**Text passage**
Food Industry Minimum Requirments: REAL and QUALITY

I only have 2 absolute requirements when I pay somebody for a meal — but those requirements are ABSOLUTE, immutable and eternal.

REAL butter

REAL butter

1. No fake food.  No fake butter.  No olive oil “blends.”  No fake honey that’s a dab of honey mixed with much cheaper corn syrup.  No powdered dairy “whitener” (that’s actually made of hyper-processed corn products.)  No fake sugar.  No fake salt.  No fake bacon.  No fake cheese — it should be illegal to call pasteurized, processed Americanized ‘cheese product’ by the noble name of CHEESE.  No fake juice that’s all sugar water.  No fake cocoa or vanilla that’s clearly “chocolate flavoring” or vanilla flavored instead.  No fat-free where there should be fat-luscious.  No fake food, period.  And if IF IF IF IF the eatery can’t help themselves, and are compelled to offer one of these substitution foods — they should offer it as a CHOICE — plainly stated on the menu.  Otherwise, it’s should be posted on the door:  Warning:  we only pretend to give you real food here.  For actual food, drive down the road a little further.

2.  If you’re going to charge 25 times the actual cost of a plate of food — it needs to be prepared better than I can make it.  It has to be made with HIGH QUALITY INGREDIENTS  high quality ingredients (say it again, with me — High Quality Ingredients…) — and have something amazing going fot it — like flavor.   Or a bar where everybody knows your name.

Well — I recently wandered into a breakfast joint that failed both tests.  Fake butter.  Really.  Fake butter at a place that has PANCAKE as part of their name.  I realize there are a lot of folks who think margarine is as good butter (!) but I suspect they’ve never actually tasted butter.  Aside from being unhealthy — margarine and whipped margarine taste AWFUL.  And the “spreads” are even worse since most of them have water blended into their oil to make them weigh more — and let their manufacturers sell water for the price of a “breakfast spread.”  I’m not sure which I was served — I refuse to chance a mouthful of partially hydrogenated fat, or a cold scoop of whipped spread that refuses to melt, and drains its water into whatever it is SPREAD on, guaranteeing instant sogginess.  As soon as I was sure it wasn’t real butter, I moved on to something else.

The breakfast sausage on my plate was cold, hard, and tasteless.  The gravy dripped sloppy over the plate — and had tiny flakes of an unidentifiable meat (?)  — but there was so little of it, I suspect most vegans could eat that gravy with a clear conscience.  And the “cream” gravy wasn’t even made with milk — at least not enough.  I suspect about 10% milk — mixed with 90% water and then thickened to death with white flour.

The coffee was luke-warm and pale.  And even pale, I still drank a full cup — but was never offered a refill.  The eggs were ice cold on the plate like rubber joke shop props.  –and at 8:15am, I was one of only 4 customers in the place.  I should have taken that as a sign and just left without ordering.

**Data block**
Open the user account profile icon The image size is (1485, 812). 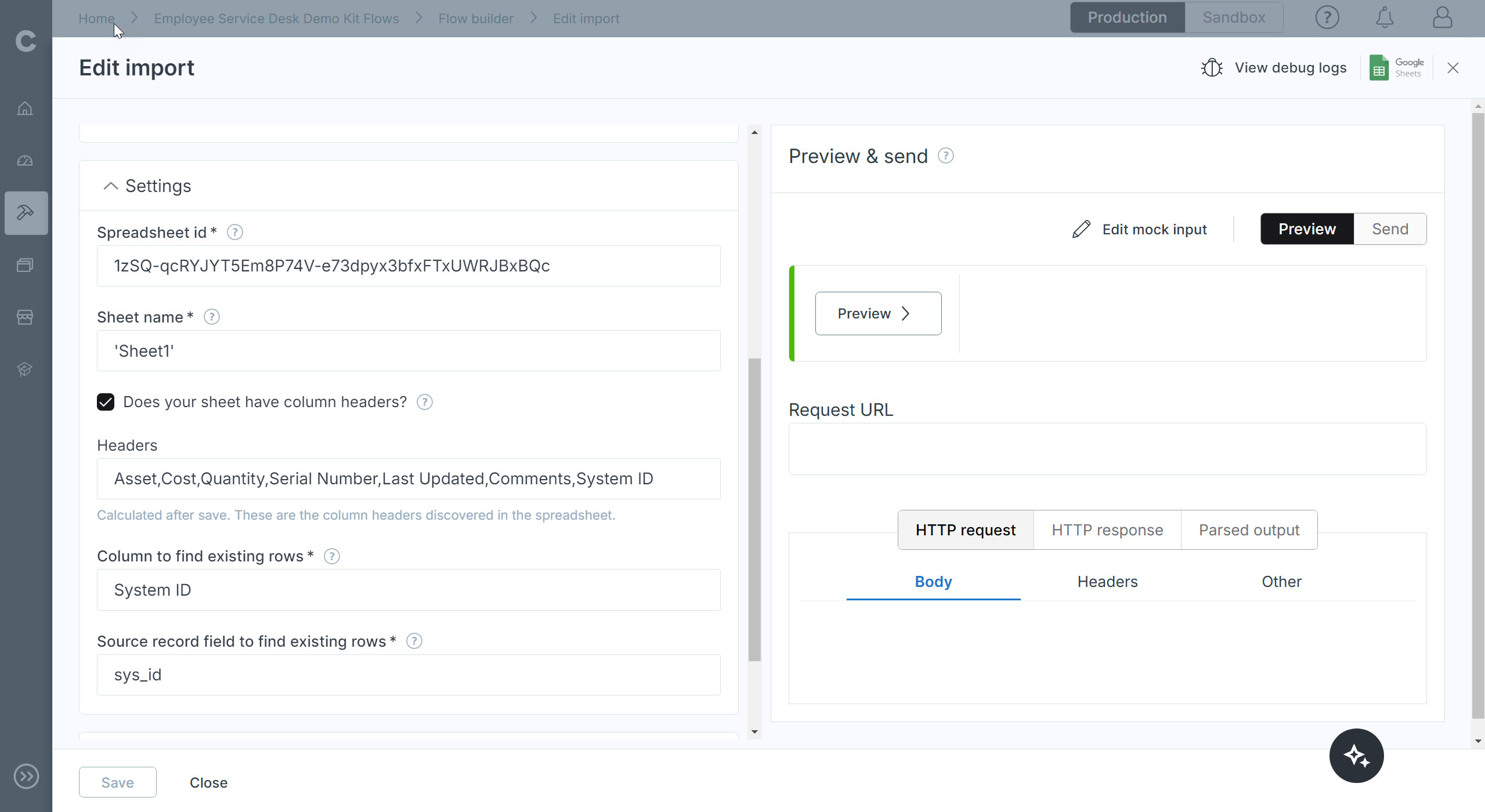(1442, 17)
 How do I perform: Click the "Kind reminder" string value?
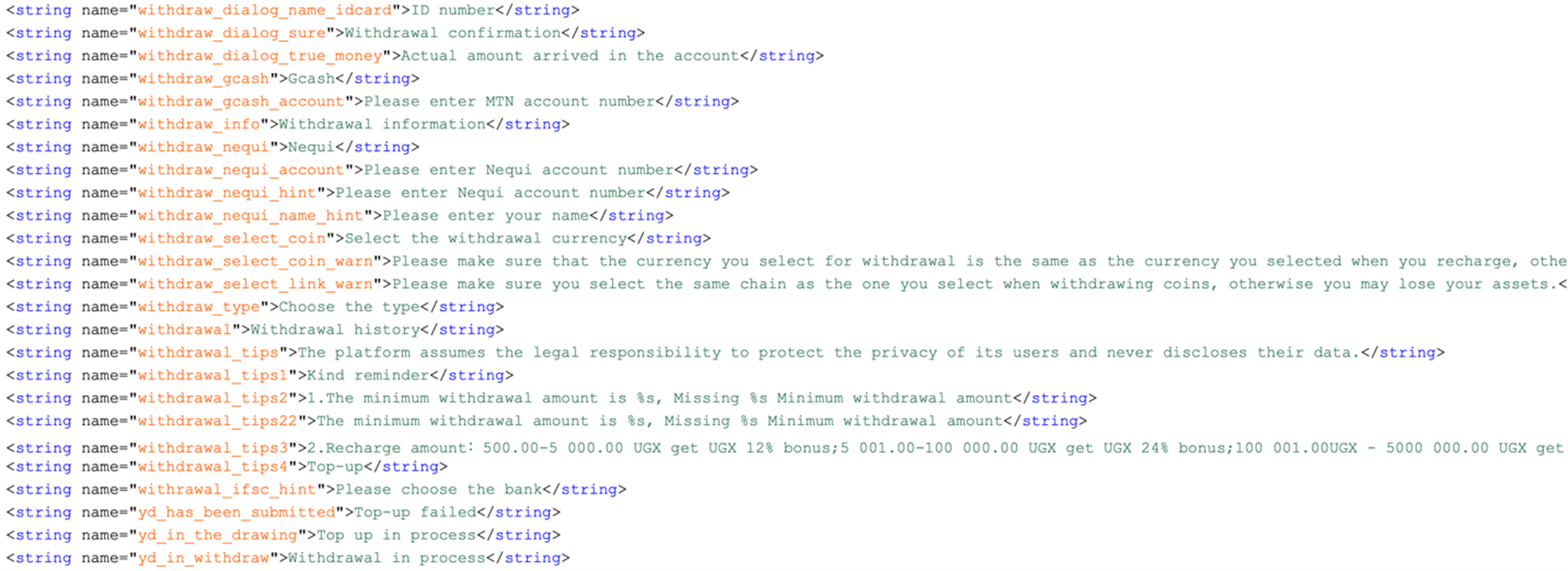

**Problems and tasks**
**1)** Write out the food requirements post above, starting with "The coffee was" and going on through "left without ordering.".
**2)** Summarize the food requirements post above in two sentences.
**3)** Answer these questions on the food requirements post above.
(a) How many absolute requirements does the writer have when paying for a meal?
(b) What share of milk does the writer suspect was in the "cream" gravy?
(c) At 8:15am, how many customers were in the breakfast place, counting the writer?

**Final answers**
**1)**
The coffee was luke-warm and pale.  And even pale, I still drank a full cup — but was never offered a refill.  The eggs were ice cold on the plate like rubber joke shop props.  –and at 8:15am, I was one of only 4 customers in the place.  I should have taken that as a sign and just left without ordering.

**2)** The writer has two absolute requirements for a paid meal: no fake food such as fake butter, fake cheese or fake honey, and food prepared better than the writer can make it, using high quality ingredients. A breakfast place the writer recently visited failed both tests, serving fake butter, cold and tasteless sausage, thin gravy, lukewarm coffee with no refill offered, and ice-cold eggs.

**3)**
(a) Two.
(b) About 10%.
(c) Four.